▶ [DIRECTIVE] Turn every line from the one containing "Given: Click the green P layer button" down to the one containing "Looking at the screenshot, I should click(19, 46)." into a JSON list of strings, one string per line, skipping blank lines and leaving the pictures out.

++++ RECORDS ++++

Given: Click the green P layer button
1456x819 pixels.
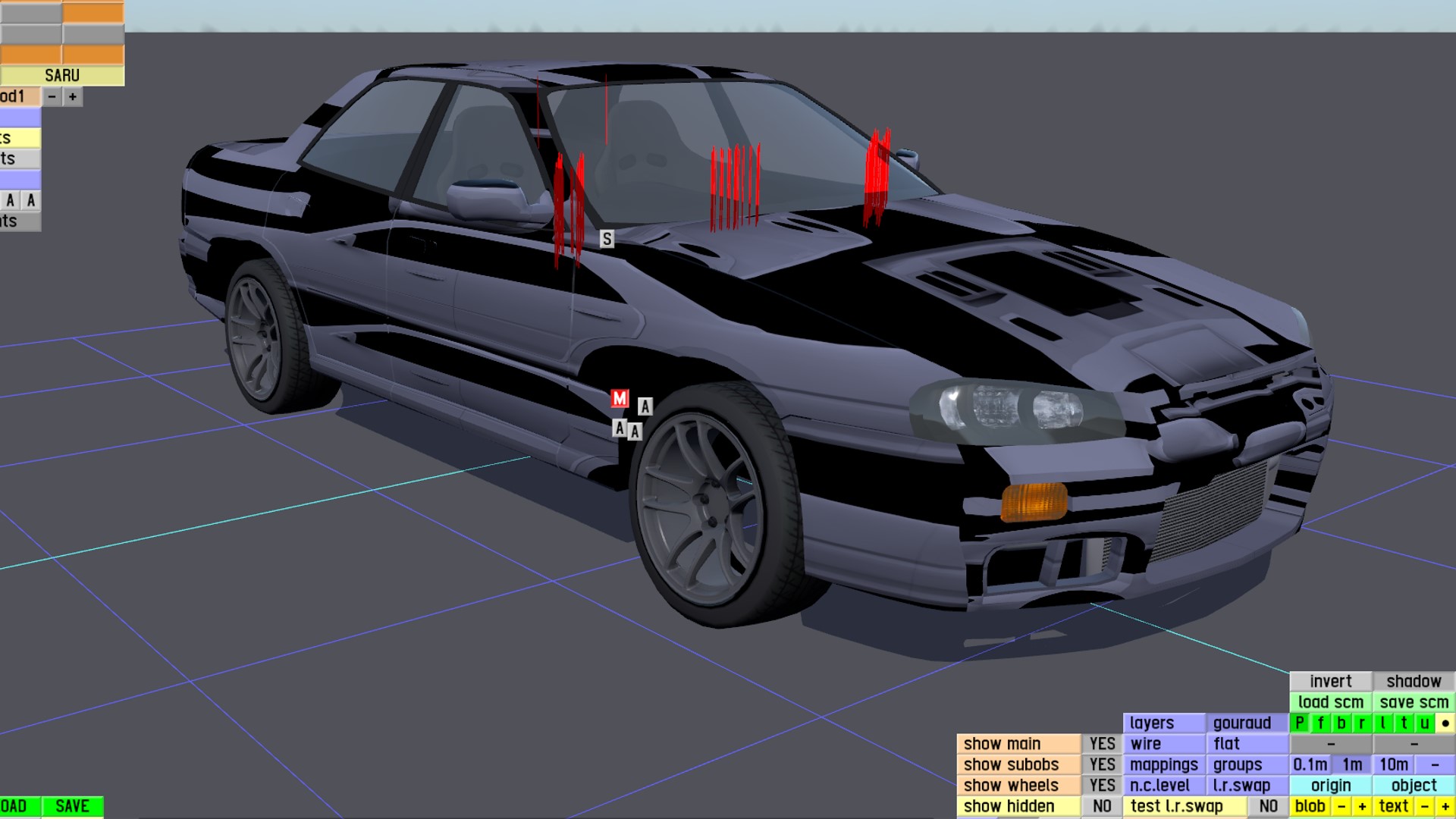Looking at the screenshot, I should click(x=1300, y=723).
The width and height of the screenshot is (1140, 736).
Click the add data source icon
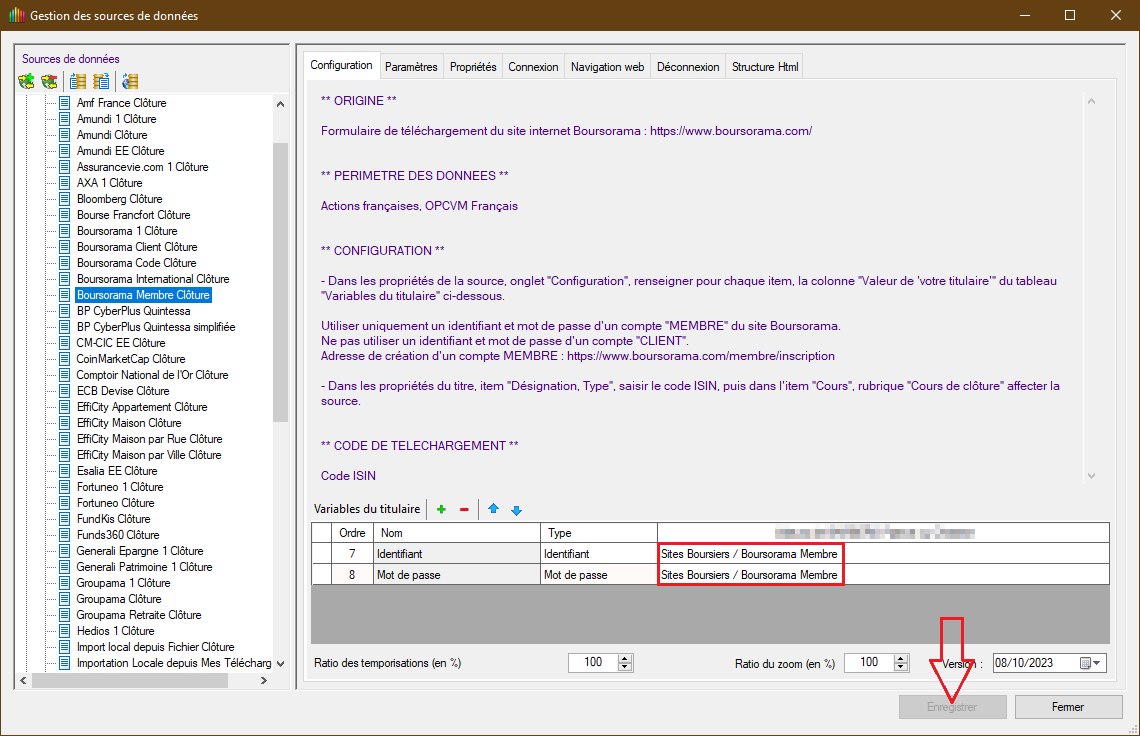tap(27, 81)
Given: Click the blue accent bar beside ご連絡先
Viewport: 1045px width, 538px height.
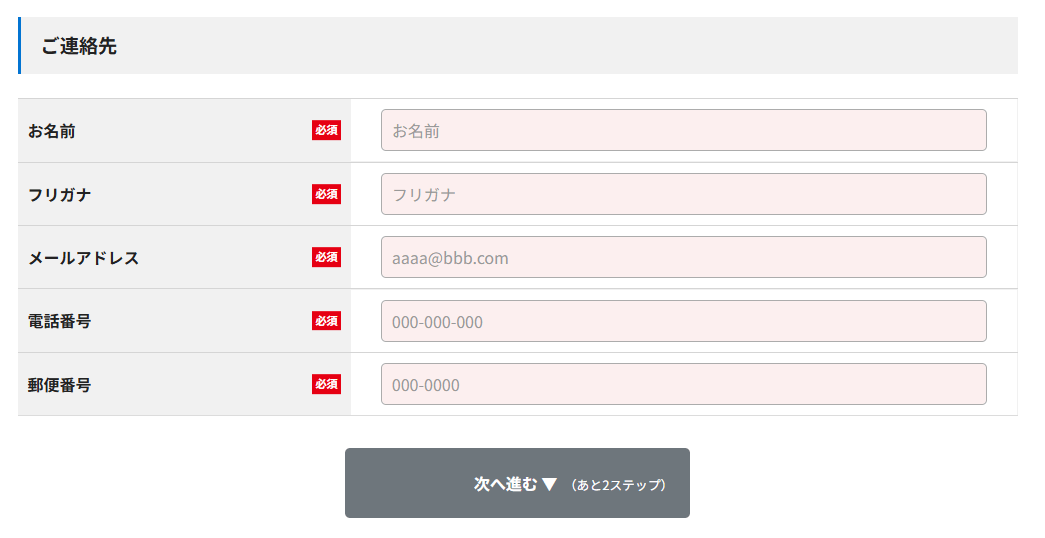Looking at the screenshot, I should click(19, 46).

++++
++++ RECORDS ++++

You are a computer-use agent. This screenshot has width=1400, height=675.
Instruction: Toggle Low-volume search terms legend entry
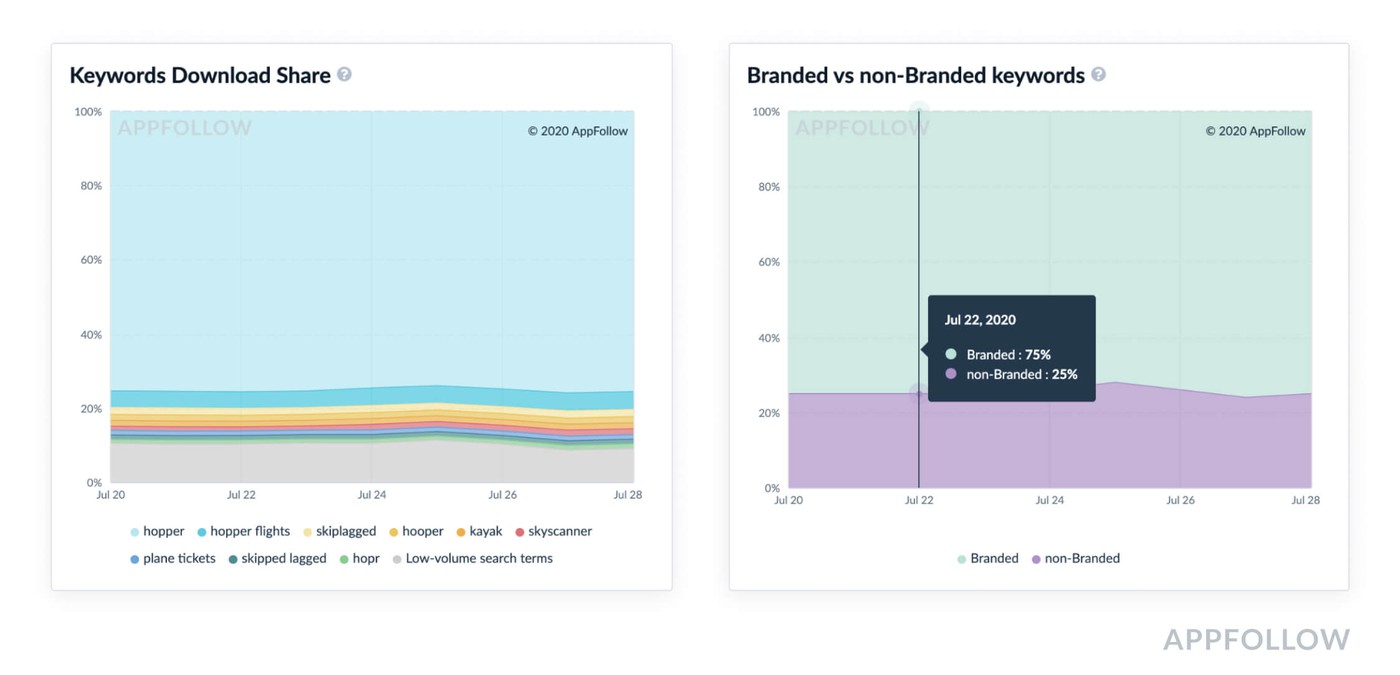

++++
++++ RECORDS ++++

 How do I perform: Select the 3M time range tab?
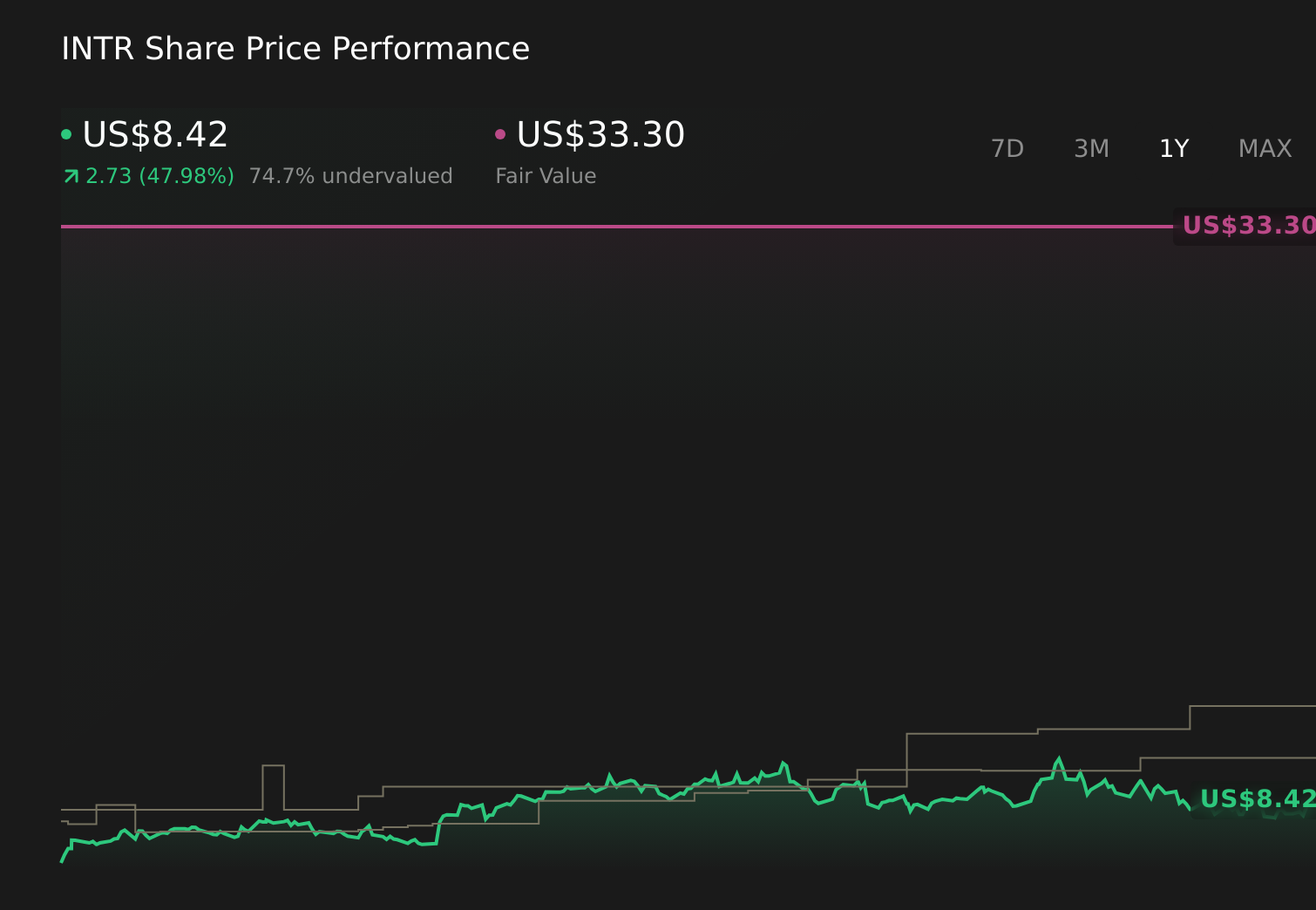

++++

▶ [THE ANSWER]
[
  "Given: Click the green P layer button",
  "1456x819 pixels.",
  "Looking at the screenshot, I should click(x=1300, y=723).",
  "The width and height of the screenshot is (1140, 736).",
  "Click the add data source icon",
  "tap(27, 81)",
  "Given: Click the blue accent bar beside ご連絡先",
  "Viewport: 1045px width, 538px height.",
  "Looking at the screenshot, I should click(19, 46)."
]